PhilippReichmuth
Hello,
As we hinted at some time ago, we have been experimenting to see to what extent ADOX print film for internegatives can be used for enlargements on POP paper using the contact printing method. We tried this out using two methods: firstly, by developing the print film as an internegative directly; and secondly, by taking an intermediate step via an interpositive and re-contacting.
Our findings:
(1) On the reversal processing of ADOX print film using the Foma reversal kit:
(1.a) Reversal processing of ADOX Creativ-Plan sheet film is, in principle, possible.
(1.b) The emulsion of the print film appears to be quite sensitive, whilst the process itself places high demands on the emulsion due to the fluctuating pH levels of the individual baths. We ran a test batch using tray processing and temperature fluctuations of two to three degrees, which the film responded to by peeling; but even in another batch with temperature-controlled baths and rotary processing, the emulsion began to peel. ADOX print film, incidentally, undergoes development quite quickly for a film.
(1.c) In and of itself, tray development seems to work better here; the process is generally easier to control. On the other hand, the whole thing is quite a stinky business, partly because of the sulphuric acid.
(1.d) Overall, reversal processing is only worth it if you want to save yourself the one copying step via an interpositive, for instance to preserve tonality or similar. Reversal processing isn’t cheaper, because the reversal kit costs proportionally more than a sheet of 24x30 print film. You don’t save much time either, because the reversal development takes so long, especially if you mess up the negative in the process (grumble). This is also a question of the equipment in the darkroom and the ability to keep the parameters for the reversal development of the sheet film constant.

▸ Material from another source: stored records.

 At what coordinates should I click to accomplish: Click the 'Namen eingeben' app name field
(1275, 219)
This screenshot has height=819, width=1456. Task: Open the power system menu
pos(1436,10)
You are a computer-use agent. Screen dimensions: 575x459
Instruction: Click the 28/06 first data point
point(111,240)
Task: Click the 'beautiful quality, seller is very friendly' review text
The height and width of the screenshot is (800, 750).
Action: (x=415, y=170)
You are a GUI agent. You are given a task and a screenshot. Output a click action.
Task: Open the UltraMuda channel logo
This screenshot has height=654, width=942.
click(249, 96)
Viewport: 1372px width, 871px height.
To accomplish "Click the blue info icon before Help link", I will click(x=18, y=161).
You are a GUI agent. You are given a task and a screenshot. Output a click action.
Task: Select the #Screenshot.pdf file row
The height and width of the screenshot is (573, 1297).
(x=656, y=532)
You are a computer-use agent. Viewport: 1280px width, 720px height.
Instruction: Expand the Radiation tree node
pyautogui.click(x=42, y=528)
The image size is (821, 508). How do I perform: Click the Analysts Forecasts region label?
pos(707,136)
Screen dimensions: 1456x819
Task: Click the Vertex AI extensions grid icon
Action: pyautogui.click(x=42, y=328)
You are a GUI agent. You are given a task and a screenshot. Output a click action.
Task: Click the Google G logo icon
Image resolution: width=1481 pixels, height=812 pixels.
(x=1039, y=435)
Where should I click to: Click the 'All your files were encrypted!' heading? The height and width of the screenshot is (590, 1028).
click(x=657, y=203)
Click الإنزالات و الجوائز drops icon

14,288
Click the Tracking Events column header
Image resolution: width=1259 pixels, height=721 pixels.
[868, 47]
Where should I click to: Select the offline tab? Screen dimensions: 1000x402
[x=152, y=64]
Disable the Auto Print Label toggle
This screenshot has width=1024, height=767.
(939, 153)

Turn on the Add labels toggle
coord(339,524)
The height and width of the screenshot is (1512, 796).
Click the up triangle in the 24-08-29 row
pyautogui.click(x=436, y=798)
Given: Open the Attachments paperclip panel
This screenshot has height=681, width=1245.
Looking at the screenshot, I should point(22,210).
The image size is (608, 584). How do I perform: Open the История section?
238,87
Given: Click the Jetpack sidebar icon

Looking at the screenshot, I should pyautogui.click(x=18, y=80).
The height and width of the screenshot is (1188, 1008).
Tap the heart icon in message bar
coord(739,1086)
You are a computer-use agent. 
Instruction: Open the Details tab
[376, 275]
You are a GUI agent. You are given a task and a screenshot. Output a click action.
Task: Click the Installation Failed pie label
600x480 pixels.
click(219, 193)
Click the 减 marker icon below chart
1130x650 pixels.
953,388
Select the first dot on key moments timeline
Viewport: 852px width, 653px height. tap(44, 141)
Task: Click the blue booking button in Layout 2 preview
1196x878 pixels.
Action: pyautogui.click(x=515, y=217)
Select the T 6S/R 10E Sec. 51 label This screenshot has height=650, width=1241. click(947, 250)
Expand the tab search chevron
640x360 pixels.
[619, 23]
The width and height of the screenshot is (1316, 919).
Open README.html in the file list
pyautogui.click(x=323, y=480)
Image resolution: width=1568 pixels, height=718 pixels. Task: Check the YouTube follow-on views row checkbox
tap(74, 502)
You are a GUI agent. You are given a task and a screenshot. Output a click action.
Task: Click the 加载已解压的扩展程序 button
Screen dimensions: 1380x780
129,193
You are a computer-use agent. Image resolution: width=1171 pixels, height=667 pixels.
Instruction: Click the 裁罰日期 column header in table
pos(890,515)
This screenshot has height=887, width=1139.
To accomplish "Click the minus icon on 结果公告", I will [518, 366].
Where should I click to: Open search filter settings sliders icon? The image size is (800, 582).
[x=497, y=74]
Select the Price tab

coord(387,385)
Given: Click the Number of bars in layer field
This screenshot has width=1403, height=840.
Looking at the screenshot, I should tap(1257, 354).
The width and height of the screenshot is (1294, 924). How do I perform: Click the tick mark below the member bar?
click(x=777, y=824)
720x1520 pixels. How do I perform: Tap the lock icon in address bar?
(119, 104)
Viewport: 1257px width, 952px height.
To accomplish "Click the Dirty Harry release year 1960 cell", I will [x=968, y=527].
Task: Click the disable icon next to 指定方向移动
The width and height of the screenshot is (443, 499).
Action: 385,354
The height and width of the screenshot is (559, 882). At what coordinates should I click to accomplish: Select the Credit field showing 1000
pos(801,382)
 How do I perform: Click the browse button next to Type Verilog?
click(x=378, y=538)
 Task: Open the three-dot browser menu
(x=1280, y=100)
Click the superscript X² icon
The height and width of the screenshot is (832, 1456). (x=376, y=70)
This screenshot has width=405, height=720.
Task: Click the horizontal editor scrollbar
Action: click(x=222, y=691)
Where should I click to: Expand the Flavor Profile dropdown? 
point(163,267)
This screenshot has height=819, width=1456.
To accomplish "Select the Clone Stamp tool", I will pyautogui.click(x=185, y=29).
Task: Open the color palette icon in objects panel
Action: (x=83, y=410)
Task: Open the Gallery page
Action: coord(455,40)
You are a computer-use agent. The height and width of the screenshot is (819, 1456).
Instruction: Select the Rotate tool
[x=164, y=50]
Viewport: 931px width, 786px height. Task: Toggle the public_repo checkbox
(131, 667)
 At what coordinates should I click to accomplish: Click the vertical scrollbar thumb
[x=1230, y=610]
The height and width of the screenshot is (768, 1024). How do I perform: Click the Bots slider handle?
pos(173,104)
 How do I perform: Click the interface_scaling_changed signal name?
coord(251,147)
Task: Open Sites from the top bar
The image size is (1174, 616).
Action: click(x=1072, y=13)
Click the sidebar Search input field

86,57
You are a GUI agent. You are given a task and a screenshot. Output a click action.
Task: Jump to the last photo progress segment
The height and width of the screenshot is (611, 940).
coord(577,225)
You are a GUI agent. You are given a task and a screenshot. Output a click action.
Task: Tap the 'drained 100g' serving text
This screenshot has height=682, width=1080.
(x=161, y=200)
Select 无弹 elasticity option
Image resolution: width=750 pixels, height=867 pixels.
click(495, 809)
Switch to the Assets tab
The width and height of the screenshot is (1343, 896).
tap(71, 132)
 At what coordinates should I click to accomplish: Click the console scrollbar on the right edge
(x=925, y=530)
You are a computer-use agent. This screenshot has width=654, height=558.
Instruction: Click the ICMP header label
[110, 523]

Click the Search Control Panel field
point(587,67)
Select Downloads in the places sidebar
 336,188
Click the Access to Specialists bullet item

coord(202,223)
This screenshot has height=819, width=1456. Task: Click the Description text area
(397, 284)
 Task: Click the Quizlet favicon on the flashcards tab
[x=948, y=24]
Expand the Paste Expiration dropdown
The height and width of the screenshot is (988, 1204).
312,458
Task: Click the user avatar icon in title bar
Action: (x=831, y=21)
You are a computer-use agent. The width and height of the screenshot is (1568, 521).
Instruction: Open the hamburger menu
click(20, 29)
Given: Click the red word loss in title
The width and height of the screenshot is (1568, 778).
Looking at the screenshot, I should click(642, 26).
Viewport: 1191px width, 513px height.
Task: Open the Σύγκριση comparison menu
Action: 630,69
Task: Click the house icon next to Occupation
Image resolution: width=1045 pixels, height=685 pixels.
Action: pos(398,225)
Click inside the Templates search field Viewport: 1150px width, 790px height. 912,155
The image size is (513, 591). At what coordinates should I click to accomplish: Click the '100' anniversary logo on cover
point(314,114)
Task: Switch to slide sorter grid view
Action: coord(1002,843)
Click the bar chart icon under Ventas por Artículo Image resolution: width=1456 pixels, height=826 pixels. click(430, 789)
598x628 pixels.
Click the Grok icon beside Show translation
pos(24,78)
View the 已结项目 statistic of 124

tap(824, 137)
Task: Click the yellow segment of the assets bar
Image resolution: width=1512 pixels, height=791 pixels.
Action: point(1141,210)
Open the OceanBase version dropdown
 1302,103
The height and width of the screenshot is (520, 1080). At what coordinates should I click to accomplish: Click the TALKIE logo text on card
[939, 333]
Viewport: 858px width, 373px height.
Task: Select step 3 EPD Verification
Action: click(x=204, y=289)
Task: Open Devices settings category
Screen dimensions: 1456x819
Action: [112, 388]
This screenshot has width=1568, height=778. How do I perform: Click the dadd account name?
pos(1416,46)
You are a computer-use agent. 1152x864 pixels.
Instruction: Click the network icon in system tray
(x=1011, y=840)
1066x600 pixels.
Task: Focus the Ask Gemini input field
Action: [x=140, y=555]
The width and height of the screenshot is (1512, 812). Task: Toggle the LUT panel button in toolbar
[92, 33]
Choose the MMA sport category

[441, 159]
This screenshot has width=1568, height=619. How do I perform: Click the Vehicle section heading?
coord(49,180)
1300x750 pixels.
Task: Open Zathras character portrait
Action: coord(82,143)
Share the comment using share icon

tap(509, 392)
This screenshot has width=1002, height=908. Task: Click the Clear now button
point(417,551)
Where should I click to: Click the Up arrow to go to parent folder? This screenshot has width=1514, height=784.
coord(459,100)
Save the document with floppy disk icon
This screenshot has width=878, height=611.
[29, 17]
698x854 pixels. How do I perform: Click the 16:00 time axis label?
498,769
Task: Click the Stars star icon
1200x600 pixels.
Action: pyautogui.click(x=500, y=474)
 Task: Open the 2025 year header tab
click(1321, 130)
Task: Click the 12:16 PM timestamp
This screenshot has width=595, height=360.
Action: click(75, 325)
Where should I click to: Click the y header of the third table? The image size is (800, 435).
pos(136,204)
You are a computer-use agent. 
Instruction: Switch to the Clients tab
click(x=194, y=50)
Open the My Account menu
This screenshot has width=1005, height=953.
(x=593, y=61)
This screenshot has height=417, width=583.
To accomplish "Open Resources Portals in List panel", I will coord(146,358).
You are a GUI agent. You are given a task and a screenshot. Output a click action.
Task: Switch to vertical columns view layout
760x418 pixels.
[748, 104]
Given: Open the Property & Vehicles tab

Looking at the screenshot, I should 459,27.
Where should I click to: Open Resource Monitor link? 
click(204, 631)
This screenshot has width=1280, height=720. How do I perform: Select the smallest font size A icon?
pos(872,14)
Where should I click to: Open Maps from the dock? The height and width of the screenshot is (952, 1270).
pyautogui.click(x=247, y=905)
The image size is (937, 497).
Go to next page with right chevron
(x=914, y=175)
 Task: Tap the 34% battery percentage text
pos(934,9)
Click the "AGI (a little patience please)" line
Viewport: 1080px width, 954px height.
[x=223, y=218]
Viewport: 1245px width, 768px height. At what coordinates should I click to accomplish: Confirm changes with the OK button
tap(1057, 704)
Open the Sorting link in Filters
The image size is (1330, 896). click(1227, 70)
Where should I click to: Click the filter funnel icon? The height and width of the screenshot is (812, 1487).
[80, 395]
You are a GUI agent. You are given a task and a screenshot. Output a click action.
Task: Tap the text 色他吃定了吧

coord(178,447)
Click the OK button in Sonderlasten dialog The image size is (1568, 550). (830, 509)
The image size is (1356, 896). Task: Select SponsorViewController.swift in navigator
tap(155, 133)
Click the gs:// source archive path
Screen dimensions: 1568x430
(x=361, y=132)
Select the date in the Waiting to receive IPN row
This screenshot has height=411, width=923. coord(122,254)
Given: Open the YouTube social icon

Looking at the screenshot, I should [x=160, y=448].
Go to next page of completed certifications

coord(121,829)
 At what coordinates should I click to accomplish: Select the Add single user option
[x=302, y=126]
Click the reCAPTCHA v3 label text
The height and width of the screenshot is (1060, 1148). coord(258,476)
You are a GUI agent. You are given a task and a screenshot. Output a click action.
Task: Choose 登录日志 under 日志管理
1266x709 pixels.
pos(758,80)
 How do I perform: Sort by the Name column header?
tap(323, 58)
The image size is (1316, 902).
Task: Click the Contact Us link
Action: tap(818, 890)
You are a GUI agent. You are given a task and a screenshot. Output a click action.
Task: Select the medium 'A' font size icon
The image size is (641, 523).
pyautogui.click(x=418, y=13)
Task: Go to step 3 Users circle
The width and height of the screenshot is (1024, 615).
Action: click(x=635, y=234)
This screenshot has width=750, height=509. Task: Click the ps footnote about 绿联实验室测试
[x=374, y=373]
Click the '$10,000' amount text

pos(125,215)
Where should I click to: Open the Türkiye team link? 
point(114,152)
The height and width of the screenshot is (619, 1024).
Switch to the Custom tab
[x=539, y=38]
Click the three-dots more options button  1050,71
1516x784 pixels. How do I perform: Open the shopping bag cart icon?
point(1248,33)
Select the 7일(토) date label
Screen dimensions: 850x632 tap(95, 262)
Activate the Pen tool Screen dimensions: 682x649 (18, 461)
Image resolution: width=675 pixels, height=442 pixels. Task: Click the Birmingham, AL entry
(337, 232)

(1.e) It may be worth trying again in Steinkimmen to see to what extent the process can be further optimised for a sensitive emulsion such as that used in ADOX print film.
(2) Two intermediate copies (interpositive-internegative):
(2.a) First copy (interpositive): Enlarging the original negative. Note: The backing must not have any contours, as these will show up on the film. Theoretically, one could also contact print the negative first and then enlarge it in a second step, but the print film is cheap enough that one can minimise the loss of information. Develop in Rodinal 1+25 to produce an interpositive; care must be taken when choosing the primary developer to ensure the interpositive does not become too hard, otherwise you will end up with rock-hard prints, as once something is hard, it will not soften again.
(2.b) Second copy (internegative): Contact printing of the interpositive. We developed it in Tanol, due to the stain and the exposure of the POP paper to daylight. Density and gradient should only be determined at this stage. The development is a bit tricky. At the start, you can manage quite well by eye. POP paper is only sensitive to blue and UV light, both of which are blocked by the Tanol stain; which is why the internegative can look a bit lighter, as areas that appear normal to medium-dense to the naked eye are already almost opaque due to the stain. As indicated above, the development times are considerably shorter than for other films, as print film develops more quickly; therefore, visual development is really recommended to start with.
You can throw the interpositive away afterwards, keep it, stick it to the window, or whatever.
(3) Final print on POP paper using the contact method:
(3.a) Perform exposure of the internegative onto POP paper using the contact method under daylight or UV light. POP paper has a fairly wide dynamic range, so you need relatively dense negatives if you want to see detail. Staining developers are suitable for this purpose. We produced two series of prints:
(3.b) First series: Develop the interpositive hard but thin, then develop the internegative in Tanol to a density that appears normal to the eye. The result looks like a photocopy – you can get that cheaper elsewhere. The detail in the highlights is lost, all the more so as the POP paper loses even more detail in the highlights during fixing.
(3.c) Second series: Interpositive developed in a balancing developer, the internegative then developed in Tanol so that it appeared rather flat to the eye. The prints turned out well, with deep shadows, detail in the highlights and lovely tonal values.
(3.d) When fixing, POP paper always loses some density in the shadows and detail in the highlights. For the shadows, you can prevent this somewhat by using gold toner before fixing; however, this washes out the highlights and is not exactly cheap. Selenium toner preserves the highlights, but with POP paper it also tones the base fog slightly. So, especially if you don’t want to tone the prints, you should adjust the exposure so that the prints appear slightly darker overall than you want them to appear afterwards; with gold you can save the shadows during fixing, with selenium the highlights. POP paper also darkens further as it dries, much like some warm-tone papers.
(3.e) POP paper is difficult to dry in a press because the emulsion is relatively sticky. The support is, however, very forgiving, and with other drying methods you can get it quite smooth. We stuck our prints with the back side onto glass plates and dried them there.
So, perhaps this will help you. Many thanks to Mirko for providing the print film and the reversal kit; perhaps there is now more to be said in Steinkimmen about the reversal development of the print film (although this would be more expensive than the route via an interpositive anyway)!